▶ Exercise prompt:
Look for the string "computer" in the listing. Copy each line that has it.

▶ Given data:
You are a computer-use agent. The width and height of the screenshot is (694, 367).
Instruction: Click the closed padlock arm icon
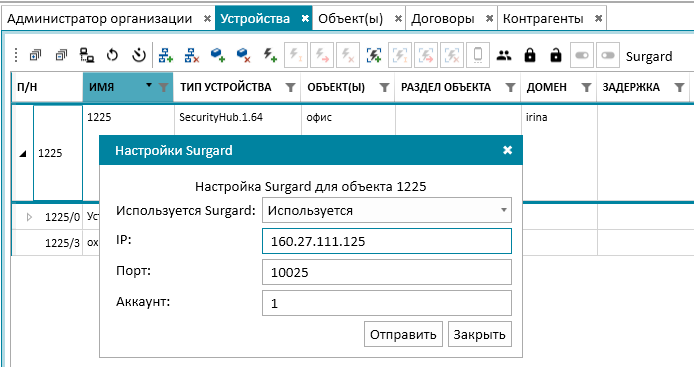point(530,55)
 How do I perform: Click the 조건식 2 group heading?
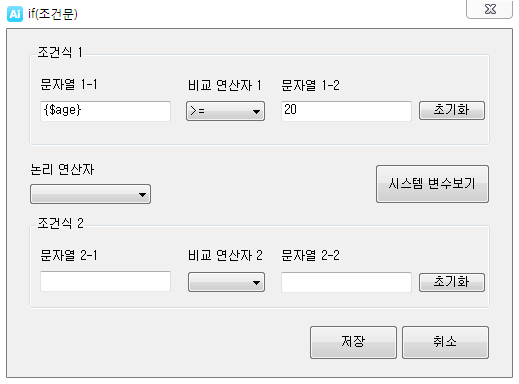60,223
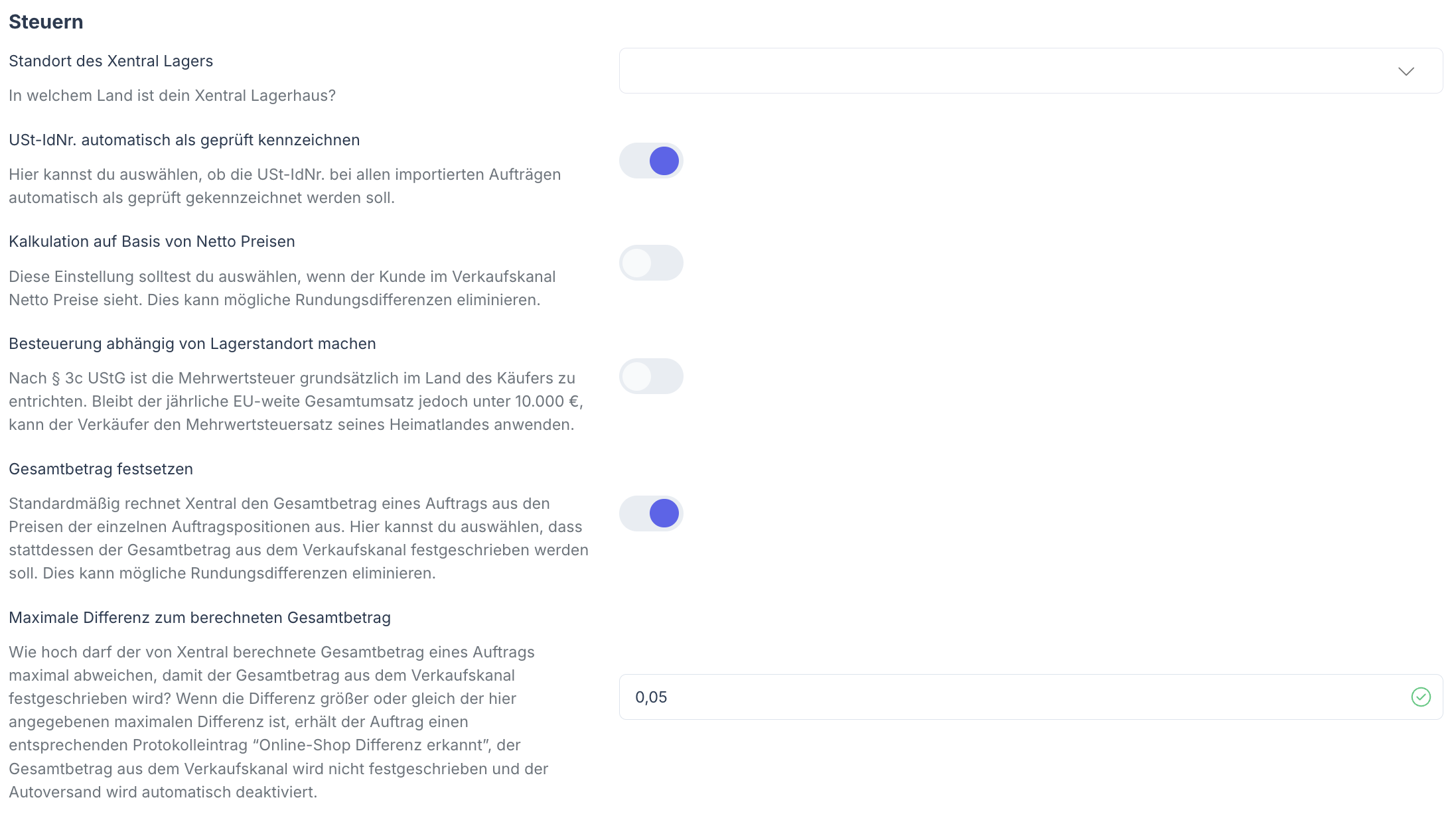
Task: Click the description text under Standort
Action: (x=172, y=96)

==

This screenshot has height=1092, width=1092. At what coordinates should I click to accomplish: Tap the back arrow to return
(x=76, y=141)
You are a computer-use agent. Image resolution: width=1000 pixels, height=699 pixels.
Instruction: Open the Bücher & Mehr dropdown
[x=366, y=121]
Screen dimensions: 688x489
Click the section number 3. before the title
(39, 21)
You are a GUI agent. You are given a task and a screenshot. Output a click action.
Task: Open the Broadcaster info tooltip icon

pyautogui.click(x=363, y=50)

...

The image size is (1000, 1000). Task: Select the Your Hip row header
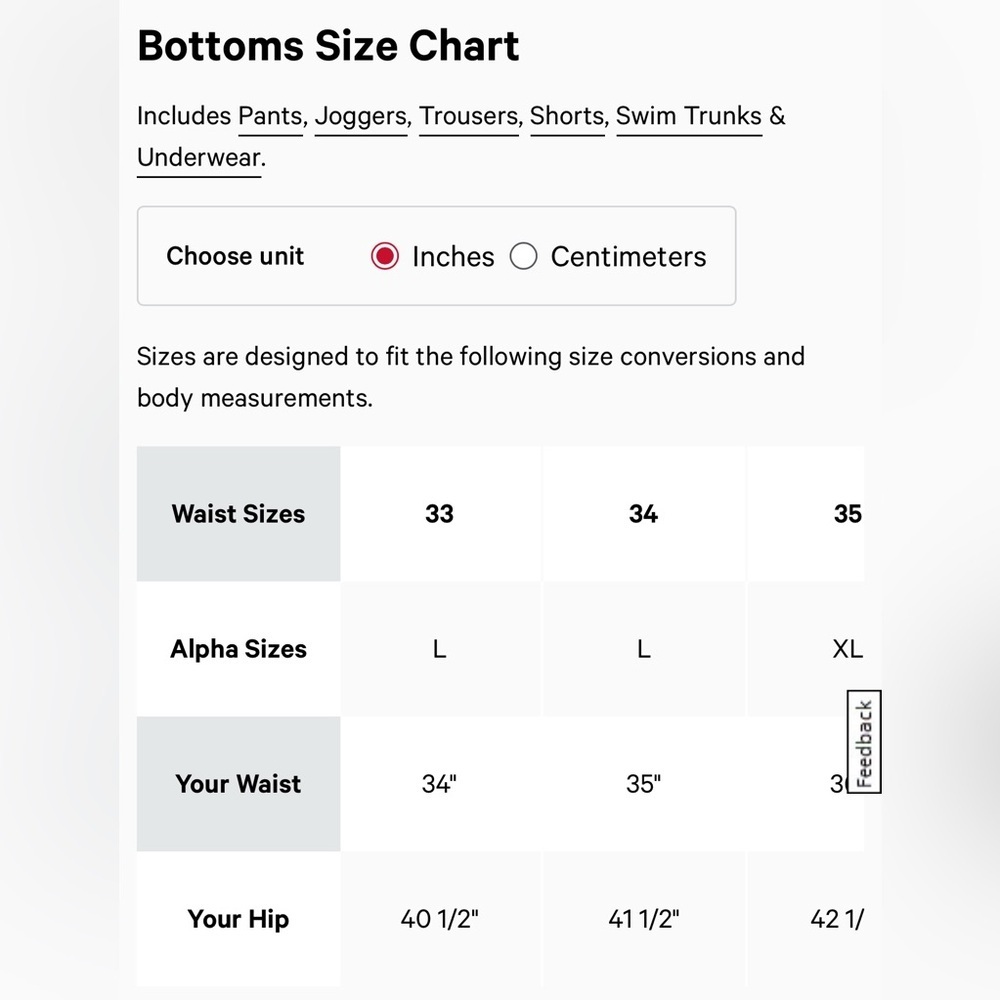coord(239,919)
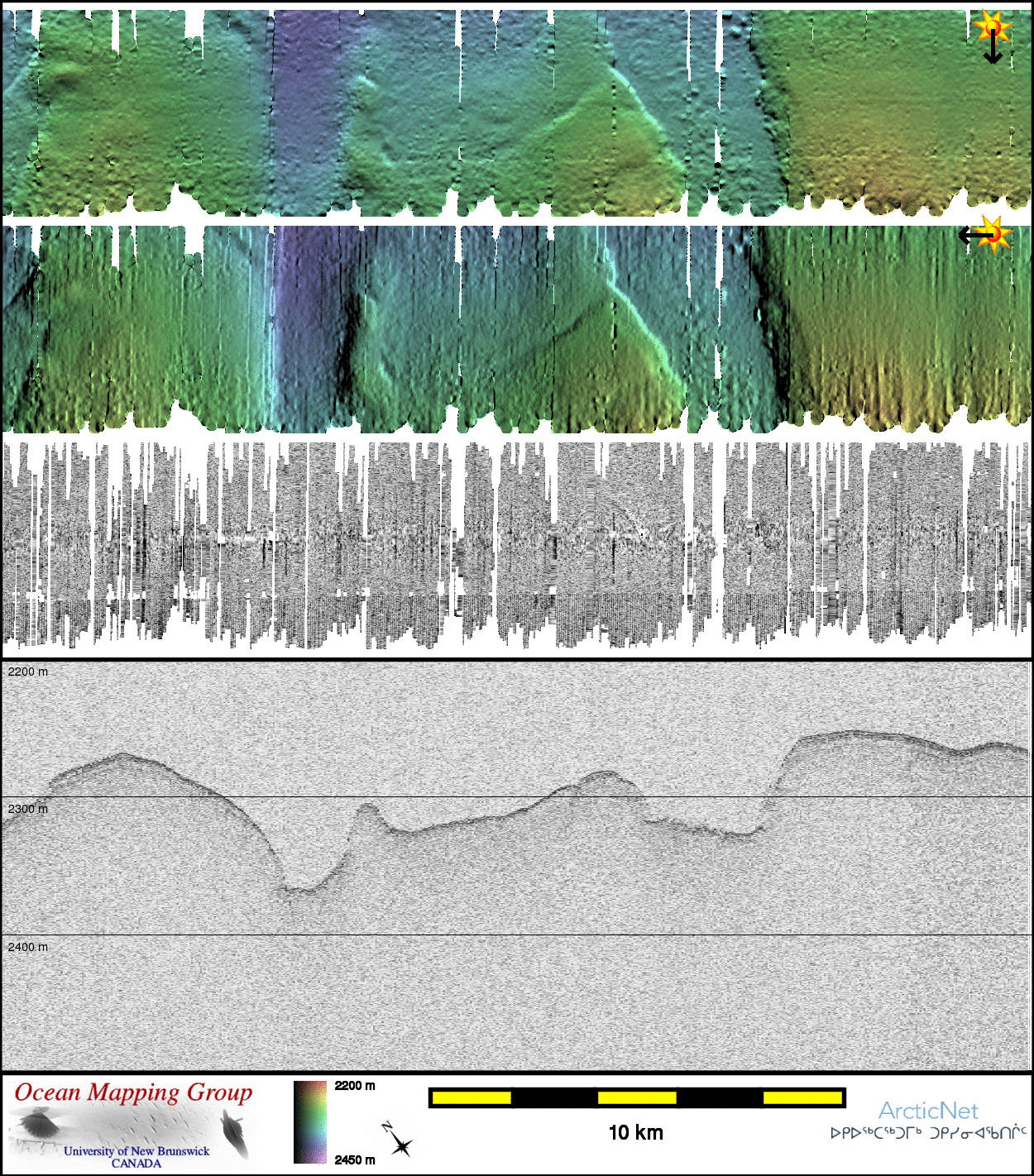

▶ Solution:
You are a computer-use agent. The width and height of the screenshot is (694, 367).
You are a computer-use agent. Image resolution: width=1000 pixels, height=699 pixels.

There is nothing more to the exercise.